Implementing modern IAM generally demands highly specialized services to ensure IAM tools and platforms work correctly. Legacy applications and other identity stores make the process even more complex.

Professional services are not always successful in bridging diverse identity data stores and multiple user profiles. A drawback of using professional services is that they can still result in a patchwork of connections to applications and identity stores. This makes IT even more complex, with even more potential failure points. Another drawback is that when a solution does work, it’s costly. Large organizations may spend hundreds of thousands of dollars on the process before deploying the IAM platform.

A More Flexible Alternative: Identity Data Fabric Architecture

A simpler, more reliable solution is to resolve your identity sprawl with an Identity Data Fabric, giving you increased flexibility, lower costs, and enhanced visibility and control over user access.

An Identity Data Fabric radically simplifies complex identity management initiatives.

Radiant Logic’s Intelligent Identity Data Platform acts as a broker between applications and identity stores. Instead of relying on simple replication or traditional synchronization, it creates “unified views” by integrating across any number of authoritative data sources, including directories, databases, and web services. The Identity Data Fabric architecture is designed to configure a connection once, then utilize the unified identity data feeds from the platform throughout the infrastructure.

RadiantOne enables easy migration off legacy systems where appropriate and helps maintain systems that still serve their purpose—retrofitting them with modern capabilities to extend and recapture value from these investments. Modernizing the infrastructure is made much simpler with an Identity Data Fabric approach.

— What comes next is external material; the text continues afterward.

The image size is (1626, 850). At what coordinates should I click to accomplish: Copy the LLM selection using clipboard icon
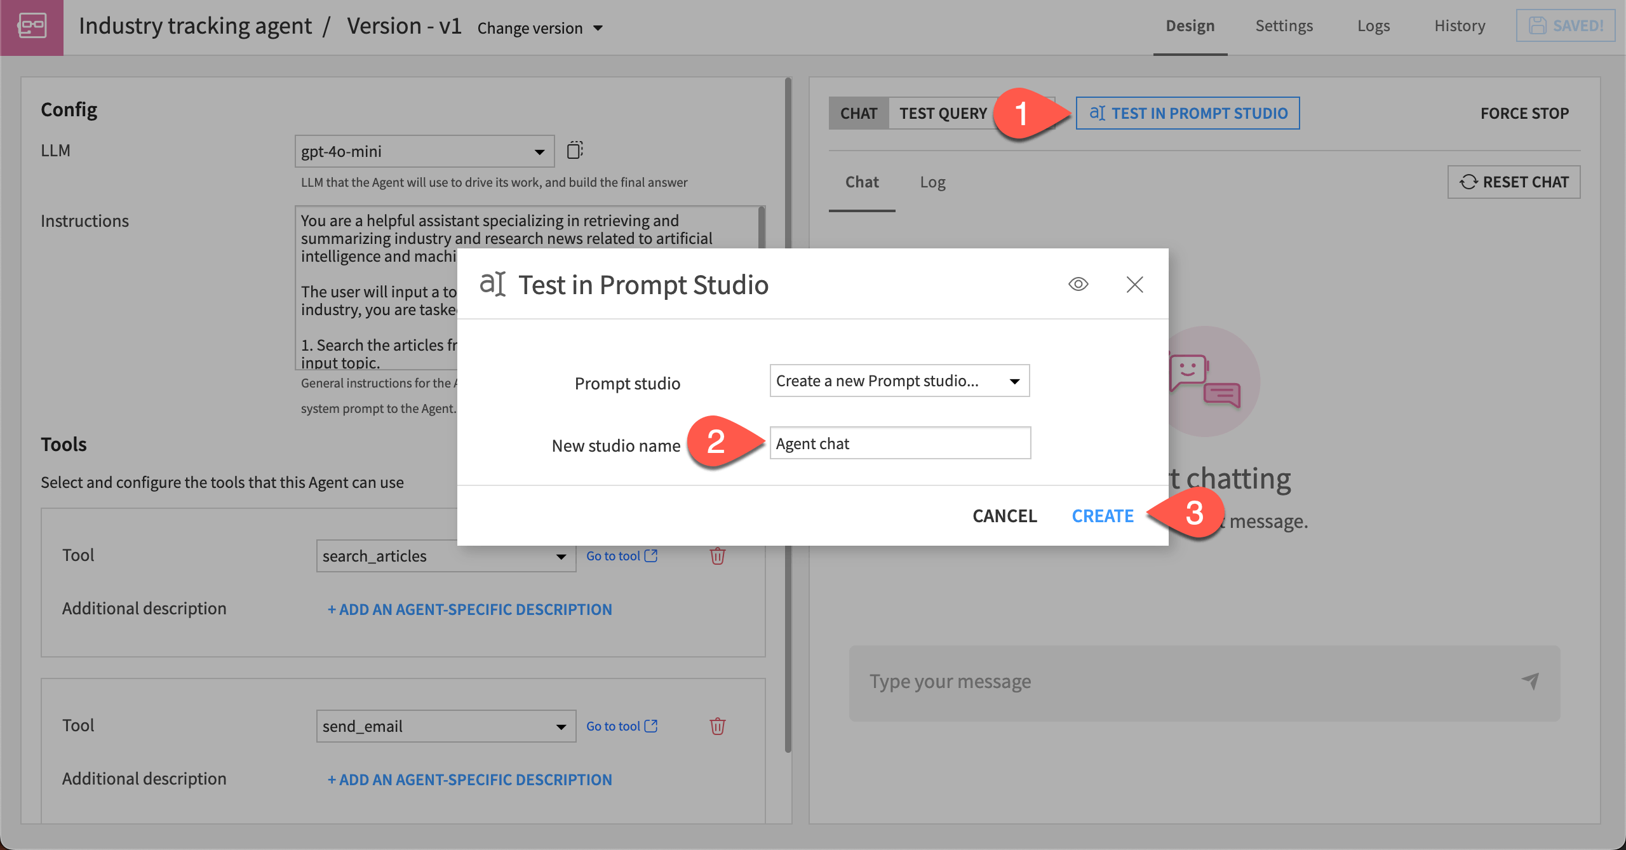[574, 151]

RadiantOne in Action in Real-World Deployments

A large North American bank with over 1,000 branches and 90,000 employees turned to RadiantOne when they needed directory migration and identity simplification. Radiant Logic consolidated user access and provided additional visibility into user activities. They drastically reduced the costs associated with manual processes, particularly for legacy applications.

Another bank holding company with more than US $500 billion in assets also used this approach when it needed to support a massive merger while maintaining continued access to legacy apps, providing a single sign-on, and using web-based apps. Radiant Logic provided the solution for rapid deployment to the lower domains and production, which, from an IT perspective, was a clever solution that reduced the risk of a failed acquisition.

Identity Unification is Essential

Getting a grip on identity in your organization is no longer a nice-to-have. Identity sprawl can hold back your business and increase your cyber risk.

Radiant Logic’s identity unification approach offers a powerful identity enablement solution that can help organizations who are modernizing their identity sources, undergoing digital transformation initiatives, migrating to cloud services, or going through mergers and acquisitions and combining disparate data sources.

The Identity Data Fabric results in increased flexibility, lower costs, and enhanced visibility regarding user behavior. Overall, it streamlines the process of identity unification and can radically simplify complex identity management initiatives.